The context window is the attack surface. If the knowledge arriving in that window has no provenance, no integrity check, and no way to distinguish "never signed" from "signature removed," you have a supply-chain problem wearing a different hat.

The context window is the attack surface. Unverified manifests from federated sources can carry injected instructions, stripped signatures, or poisoned content — and without a trust pipeline, they arrive indistinguishable from legitimate knowledge.

The Trusted Render Pipeline

v0.16 introduces kcp render (SPEC section 16), a deterministic pipeline that produces a derived, sanitized artifact from a raw manifest. Three design principles:

  • LLM-free. No language model at any stage. Deterministic transforms only.
  • Fail-closed. On any failure, exit code 2 and no output. No partial render, no "best effort."
  • Consumer-side tier assignment. Trust tiers are computed by the consumer, not declared by the producer. A manifest cannot claim to be trusted.

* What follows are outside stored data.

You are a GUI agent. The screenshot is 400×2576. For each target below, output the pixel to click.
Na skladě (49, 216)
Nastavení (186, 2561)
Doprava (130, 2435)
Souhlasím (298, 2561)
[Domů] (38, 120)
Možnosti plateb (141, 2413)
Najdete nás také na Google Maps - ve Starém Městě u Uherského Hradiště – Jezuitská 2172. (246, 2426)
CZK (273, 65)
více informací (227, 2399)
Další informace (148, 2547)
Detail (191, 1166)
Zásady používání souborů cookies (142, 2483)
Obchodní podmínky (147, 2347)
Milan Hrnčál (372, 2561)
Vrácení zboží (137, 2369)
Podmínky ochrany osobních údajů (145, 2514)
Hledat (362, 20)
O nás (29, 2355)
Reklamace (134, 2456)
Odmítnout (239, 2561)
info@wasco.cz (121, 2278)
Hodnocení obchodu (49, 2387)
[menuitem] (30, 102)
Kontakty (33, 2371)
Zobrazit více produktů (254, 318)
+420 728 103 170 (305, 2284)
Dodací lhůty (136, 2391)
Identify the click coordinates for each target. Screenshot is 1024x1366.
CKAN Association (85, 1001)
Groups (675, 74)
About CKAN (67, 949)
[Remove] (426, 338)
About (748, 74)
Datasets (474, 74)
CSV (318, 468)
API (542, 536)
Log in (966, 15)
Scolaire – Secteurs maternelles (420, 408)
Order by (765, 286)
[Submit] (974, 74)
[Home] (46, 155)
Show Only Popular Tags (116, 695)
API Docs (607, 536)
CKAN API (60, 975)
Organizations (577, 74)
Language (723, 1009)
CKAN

The Trusted Render Pipeline: raw manifest in, sanitized artifact out. LLM-free, deterministic, fail-closed. The pipeline enforces a schema whitelist, runs an imperative-mood lint, and computes trust tiers consumer-side.

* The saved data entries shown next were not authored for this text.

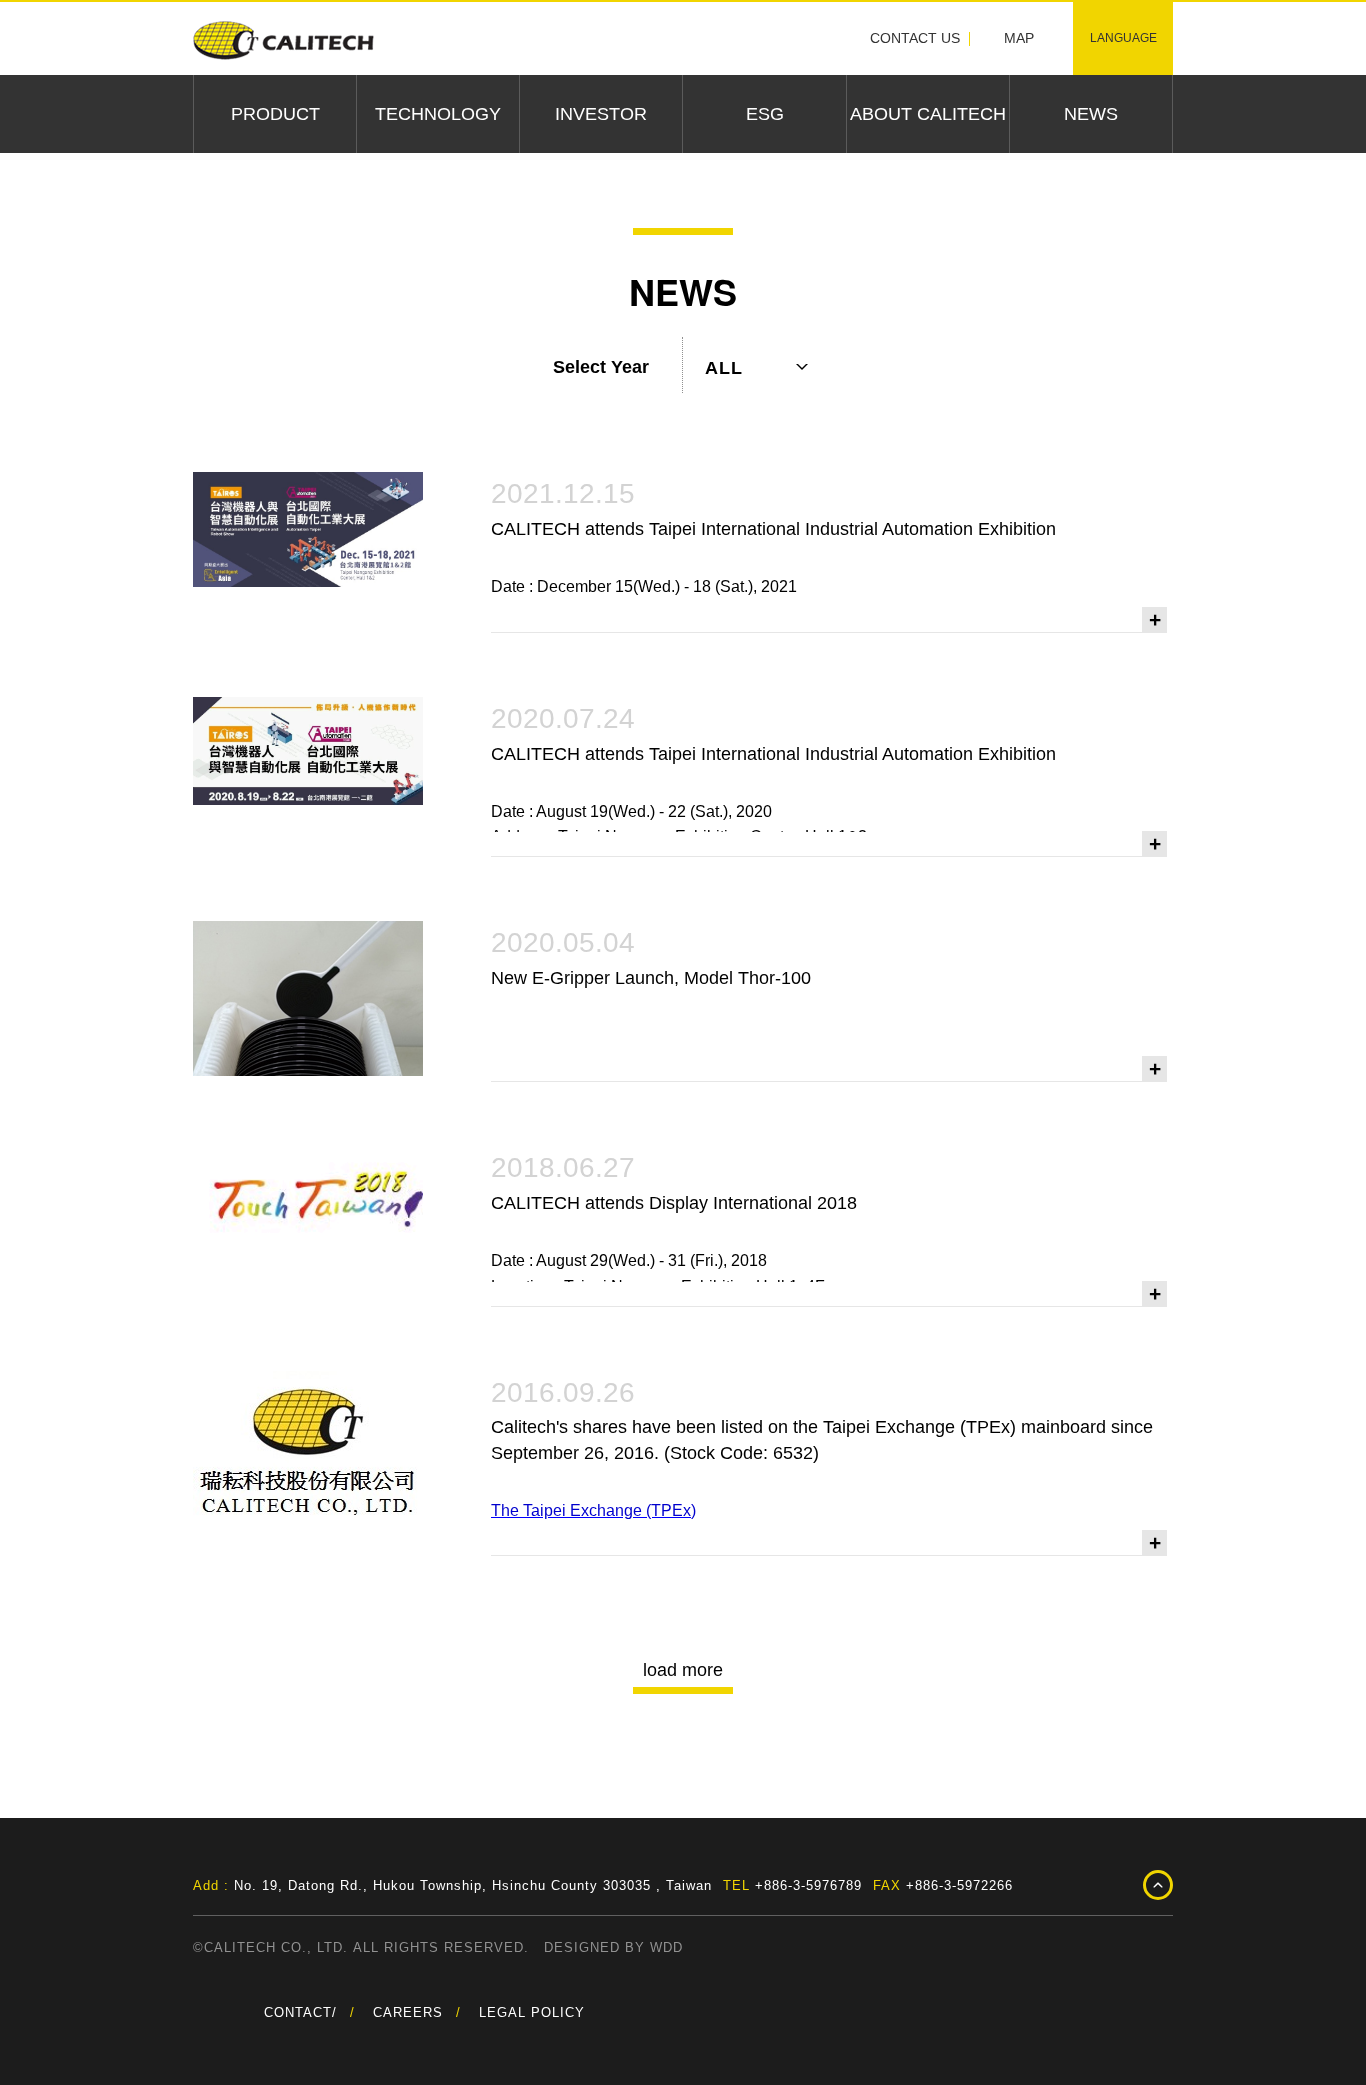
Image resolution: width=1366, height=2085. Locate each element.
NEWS (1091, 114)
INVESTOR (601, 114)
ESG (765, 114)
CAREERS (408, 2012)
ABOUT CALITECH (928, 114)
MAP (1019, 38)
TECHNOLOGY (438, 114)
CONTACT (298, 2012)
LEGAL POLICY (532, 2012)
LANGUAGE (1123, 38)
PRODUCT (275, 114)
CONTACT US (915, 38)
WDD (666, 1947)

Four trust tiers, computed after render:

Tier Meaning
trusted Valid signature from an allowlisted key, scope matches
known Valid signature from a recognized but non-allowlisted key
unsigned No signature present, no scope expectation violated
failed Signature present but invalid, or expected signature missing

Plus unrendered, a pseudo-tier for manifests that have not been through the pipeline at all -- strictly worse than failed, because at least failed went through verification.

Consumer-Side Tier Assignment: the diagnostic matrix for all five trust states. Tiers are computed by the consumer over the content_integrity block — producers cannot self-declare a tier.

Content integrity

The manifest gains a trust.content_integrity block:

trust:
  content_integrity:
    manifest_hash: "sha256:a1b2c3d4..."
    signing:
      algorithm: "EdDSA"
      public_key: "ed25519:MCowBQYDK2VwAyEA..."
      signature_location: "knowledge.yaml.jws"

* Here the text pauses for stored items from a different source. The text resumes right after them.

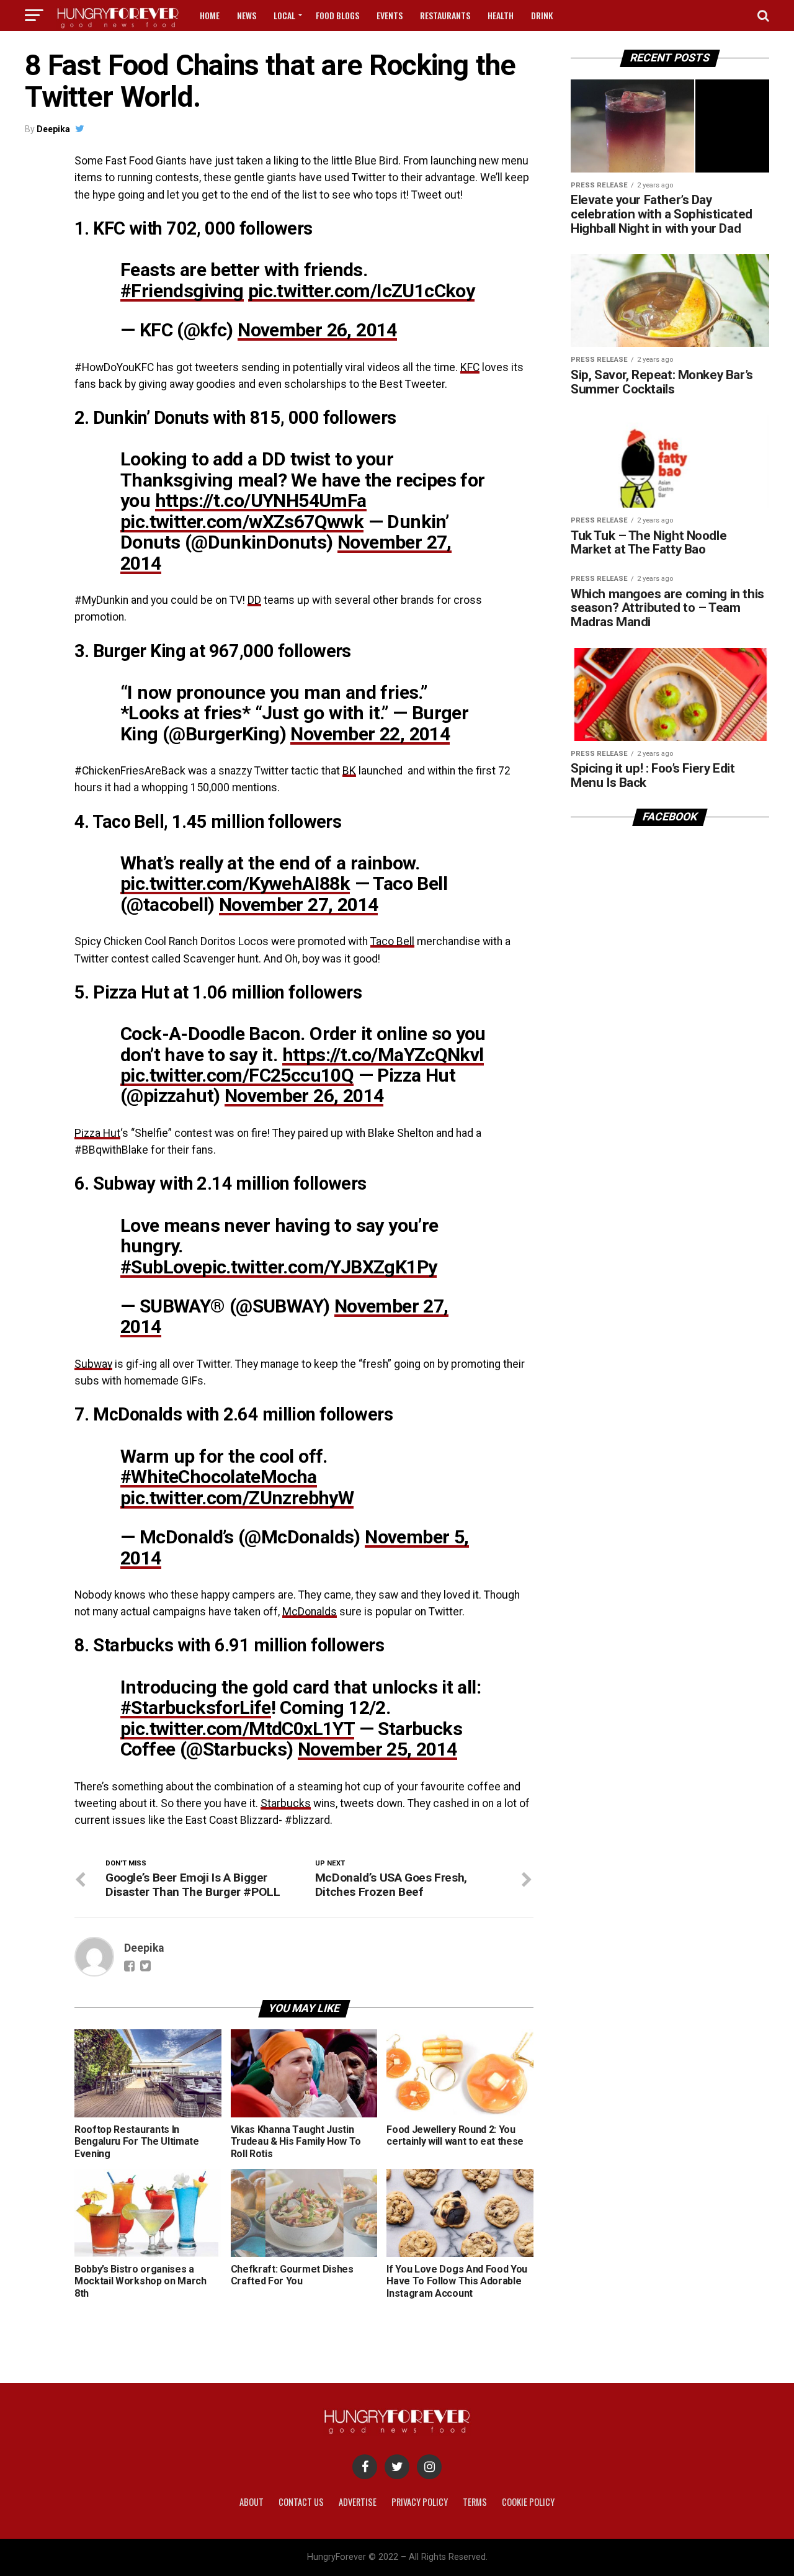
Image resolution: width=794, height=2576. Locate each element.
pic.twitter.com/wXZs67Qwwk (242, 521)
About (251, 2501)
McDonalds (309, 1611)
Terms (475, 2501)
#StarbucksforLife (195, 1707)
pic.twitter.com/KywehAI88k (235, 883)
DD (254, 600)
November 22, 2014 (370, 734)
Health (501, 15)
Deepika (53, 129)
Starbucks (286, 1803)
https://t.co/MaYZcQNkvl (383, 1055)
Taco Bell (392, 941)
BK (349, 771)
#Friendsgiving (182, 291)
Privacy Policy (419, 2501)
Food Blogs (337, 15)
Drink (542, 15)
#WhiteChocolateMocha (218, 1477)
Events (390, 15)
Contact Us (301, 2501)
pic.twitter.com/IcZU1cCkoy (361, 291)
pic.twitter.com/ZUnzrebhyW (237, 1498)
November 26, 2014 (317, 330)
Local (284, 15)
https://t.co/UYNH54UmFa (261, 500)
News (246, 15)
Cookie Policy (528, 2501)
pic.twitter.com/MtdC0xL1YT (237, 1728)
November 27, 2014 (298, 904)
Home (210, 15)
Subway (93, 1364)
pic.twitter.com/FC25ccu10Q (237, 1075)
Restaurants (445, 15)
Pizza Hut (97, 1133)
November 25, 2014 (377, 1749)
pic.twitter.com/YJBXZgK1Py (319, 1267)
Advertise (358, 2501)
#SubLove (161, 1267)
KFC (470, 367)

EdDSA with Ed25519 (RFC 8037) is mandatory-to-implement. The signature is a detached JWS over canonical manifest bytes -- it lives in a separate file, so the manifest itself is unchanged. You can still cat knowledge.yaml and read it.

Closing the signature-stripping attack

The mechanism is scope pinning. When you add a public key to your allowlist, you pin a scope: expected origins where manifests signed by that key should appear. A manifest arriving from a pinned origin without a signature renders as failed, not unsigned. The absence of the expected signature is itself the signal.

Without scope pinning, signature stripping degrades a manifest from trusted to unsigned. With scope pinning, it degrades to failed. The difference between "this was never signed" and "this should have been signed but was not" is the difference between a policy decision and a security incident.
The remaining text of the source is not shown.